§ To do:
Please revise the risk-taking article from "Why are some" up to and including "got these characteristics.", replacing "investors" with "market participants" each time it occurs.
Page text section start
Why are some investors risk takers and others are not? Is risk-taking something that can be taught or is it innate? Risk-taking – is it nature or nurture?
These are important questions that have an impact on how investors build portfolios and how they will grow wealth. Most researchers have often avoided these questions because they are difficult to test. Economics will describe the behavior of risk-takers and those who are risk averse, but there is little discussion on how individuals got these characteristics.
A recent Journal of Finance “On the Origins of Risk-Taking in Financial Markets” (October 2017) by Sandra Black, Paul Devereux, Petter Lundborg, and Kaveh Majleski looks at this issue through striding the behavior of Swedish adoptees and makes some interesting conclusions. The environment dominates genetics however they both play a role. Intergenerational transfer of risk-taking and asset allocation behavior exists. Children are taught or learn how to be risk-takers from their parents. Those risk-takers are willing to skew their portfolio allocations to equities and thus are able to grow wealth faster than others. Perhaps risk-taking traders are that way because they grew-up in an environment that allowed for more risk-taking?
From my quant bias, it tells me that allowing models to help with the decision process will allow innate risk preferences to be over-ridden. There is no value judgment on this transfer effect of nurturing, but appreciating its existence allows for adjustments in behavior.
Page text section end
Recorded information section start
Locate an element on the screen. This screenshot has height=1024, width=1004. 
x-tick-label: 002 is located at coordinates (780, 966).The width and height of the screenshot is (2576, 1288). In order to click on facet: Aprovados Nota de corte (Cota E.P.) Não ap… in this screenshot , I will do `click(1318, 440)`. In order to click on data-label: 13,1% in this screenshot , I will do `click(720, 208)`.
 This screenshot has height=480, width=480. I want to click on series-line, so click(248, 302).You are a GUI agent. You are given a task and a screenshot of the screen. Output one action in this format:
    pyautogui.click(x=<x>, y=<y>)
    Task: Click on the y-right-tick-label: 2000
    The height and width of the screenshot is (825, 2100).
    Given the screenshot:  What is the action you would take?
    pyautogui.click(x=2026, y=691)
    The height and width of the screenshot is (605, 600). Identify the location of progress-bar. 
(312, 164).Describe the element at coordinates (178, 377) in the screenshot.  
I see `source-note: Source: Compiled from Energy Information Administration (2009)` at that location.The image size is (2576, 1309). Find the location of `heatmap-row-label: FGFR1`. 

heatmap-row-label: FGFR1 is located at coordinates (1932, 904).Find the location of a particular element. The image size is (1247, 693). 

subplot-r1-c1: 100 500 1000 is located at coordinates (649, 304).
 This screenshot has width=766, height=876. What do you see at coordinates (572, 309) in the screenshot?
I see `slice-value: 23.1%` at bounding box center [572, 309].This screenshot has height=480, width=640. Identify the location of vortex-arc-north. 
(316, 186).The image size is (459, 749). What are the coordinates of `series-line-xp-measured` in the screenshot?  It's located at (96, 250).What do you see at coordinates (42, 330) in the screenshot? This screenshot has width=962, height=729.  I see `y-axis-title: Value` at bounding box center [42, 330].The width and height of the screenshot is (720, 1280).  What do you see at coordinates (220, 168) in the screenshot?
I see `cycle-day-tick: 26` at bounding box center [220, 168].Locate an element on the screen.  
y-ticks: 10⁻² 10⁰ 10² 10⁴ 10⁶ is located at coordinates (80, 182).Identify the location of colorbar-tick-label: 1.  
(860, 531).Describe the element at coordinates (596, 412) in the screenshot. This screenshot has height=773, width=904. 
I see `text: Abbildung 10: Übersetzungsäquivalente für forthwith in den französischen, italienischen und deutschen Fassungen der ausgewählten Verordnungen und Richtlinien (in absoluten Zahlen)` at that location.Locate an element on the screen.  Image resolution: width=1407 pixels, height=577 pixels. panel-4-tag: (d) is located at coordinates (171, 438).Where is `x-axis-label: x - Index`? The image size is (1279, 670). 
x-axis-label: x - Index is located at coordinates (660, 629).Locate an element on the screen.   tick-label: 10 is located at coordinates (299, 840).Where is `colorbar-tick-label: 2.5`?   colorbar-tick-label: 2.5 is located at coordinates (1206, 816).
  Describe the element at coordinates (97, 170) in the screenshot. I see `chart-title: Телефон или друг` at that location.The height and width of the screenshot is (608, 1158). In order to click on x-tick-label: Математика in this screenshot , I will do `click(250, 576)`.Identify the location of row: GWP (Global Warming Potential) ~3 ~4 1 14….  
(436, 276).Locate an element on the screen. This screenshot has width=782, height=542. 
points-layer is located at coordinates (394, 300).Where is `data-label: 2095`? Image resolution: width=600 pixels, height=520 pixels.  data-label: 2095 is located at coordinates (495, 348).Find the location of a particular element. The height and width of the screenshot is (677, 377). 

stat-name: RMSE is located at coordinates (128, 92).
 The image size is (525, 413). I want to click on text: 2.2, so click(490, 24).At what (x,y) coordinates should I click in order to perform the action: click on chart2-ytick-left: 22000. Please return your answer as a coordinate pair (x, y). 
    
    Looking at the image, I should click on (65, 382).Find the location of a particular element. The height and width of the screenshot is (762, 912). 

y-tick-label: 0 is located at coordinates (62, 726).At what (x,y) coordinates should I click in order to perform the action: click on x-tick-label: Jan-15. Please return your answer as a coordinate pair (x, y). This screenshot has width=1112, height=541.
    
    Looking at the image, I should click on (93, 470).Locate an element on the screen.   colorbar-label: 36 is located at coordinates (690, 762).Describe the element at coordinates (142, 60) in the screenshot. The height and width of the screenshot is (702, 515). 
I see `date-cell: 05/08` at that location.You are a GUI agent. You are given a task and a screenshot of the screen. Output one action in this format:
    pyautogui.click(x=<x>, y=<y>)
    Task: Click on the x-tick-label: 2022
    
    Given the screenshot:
Recorded information section end
§ Solved exercise:
Why are some market participants risk takers and others are not? Is risk-taking something that can be taught or is it innate? Risk-taking – is it nature or nurture?
These are important questions that have an impact on how market participants build portfolios and how they will grow wealth. Most researchers have often avoided these questions because they are difficult to test. Economics will describe the behavior of risk-takers and those who are risk averse, but there is little discussion on how individuals got these characteristics.